SÉANCE ANNUELLE DES CINQ ACADÉMIES

DU MERCREDI 25 OCTOBRE 1950

L’écrivain devant les pouvoirs

PAR

M. MAURICE GENEVOIX
Délégué de l’Académie française

 

MESSIEURS,

Que les historiens qui m’écoutent ne m’en veuillent point, qu’ils ne me soupçonnent même pas d’intentions malignes ou seulement malicieuses, si j’allègue dès mes premiers mots le témoignage de quelques-uns des leurs. La précaution n’est point contre eux, mais contre moi. C’est Montesquieu qui a dit : « Les histoires sont des faits faux composés sur des faits vrais, ou bien à l’occasion des vrais. » Ce qui ne l’a pas empêché heureusement, d’écrire ses majestueuses et magistrales Considérations.... C’est un mémorialiste, qui savait ce dont il parlait pour avoir mis la main à la pâte, la pâte humaine, ou, comme on le disait alors, « la main au sang », c’est Gaspard de Saulx, seigneur de Tavannes, qui a eu un jour cet aveu : « Voulant qualifier un menteur, je le nommais historien. » Il est vrai qu’il écrivait cela en un temps confus et barbare et que l’histoire, depuis, a su mieux assurer ses pas.

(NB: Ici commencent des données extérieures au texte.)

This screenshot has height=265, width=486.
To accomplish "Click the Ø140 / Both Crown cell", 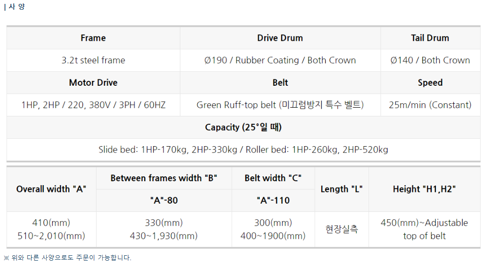I will [430, 60].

C’est pourquoi nous pouvons, aujourd’hui, nous persuader que la prudence la plus sourcilleuse, la circonspection la plus avertie laisseront à l’homme curieux des hommes et des événements du passé un recours contre les obsessions ou les contraintes du présent. À défaut d’analogies raisonnantes, — s’il est trop vrai que les raisonnements des hommes, parce qu’ils sont passionnés, tourmentés de désirs ou d’espoirs, les inclinent parfois vers le sophisme, — lecteur trouvera dans les récits, les évocations des historiens des analogies de fait, des ressemblances qu’il n’aura point besoin de gauchir pour en sentir à plein le sens, dont il sera si vivement, et comme personnellement touché à travers sa propre expérience qu’elles lui sembleront moins l’entraîner vers des aperçus neufs que vers ses propres souvenirs, — des souvenirs très lointains et très proches, des espèces de réminiscences vers lui du fond des siècles.

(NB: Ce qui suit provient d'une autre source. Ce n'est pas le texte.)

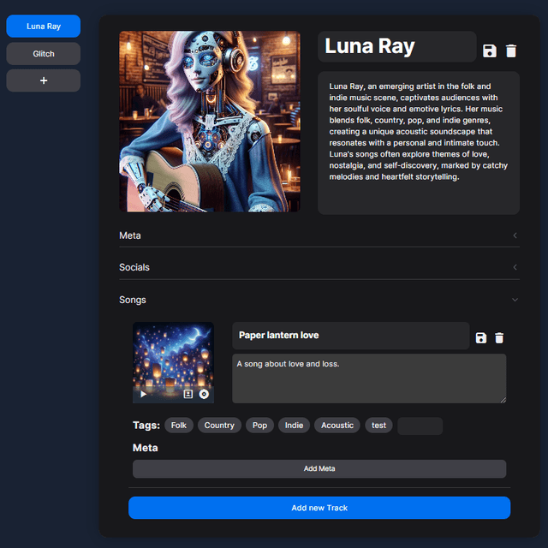Save the Paper lantern love track
This screenshot has width=548, height=548.
pyautogui.click(x=481, y=338)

Alors, peut-être, sans avoir désormais à solliciter les textes, peut-être se sentira-t-il affermi dans certains de ses sentiments intimes, très forts et très secrets, mais que la marche ou, comme on l’a dit justement, l’accélération de l’histoire où il est engagé (et du même coup la propension de certains esprits à en suivre docilement le branle dans l’illusion de le déterminer) viennent saisir leur source même pour en altérer l’aloi, les marquer à ses propres yeux d’anachronisme, de raideur sénile, et d’une hétérodoxie entre toutes suspecte et coupable au regard des périodes torrentueuses, parce qu’au lieu de jeter bas dans l’espoir de bâtir du neuf, elle prétend sauvegarder et maintenir ce qui lui a paru noble ou grand.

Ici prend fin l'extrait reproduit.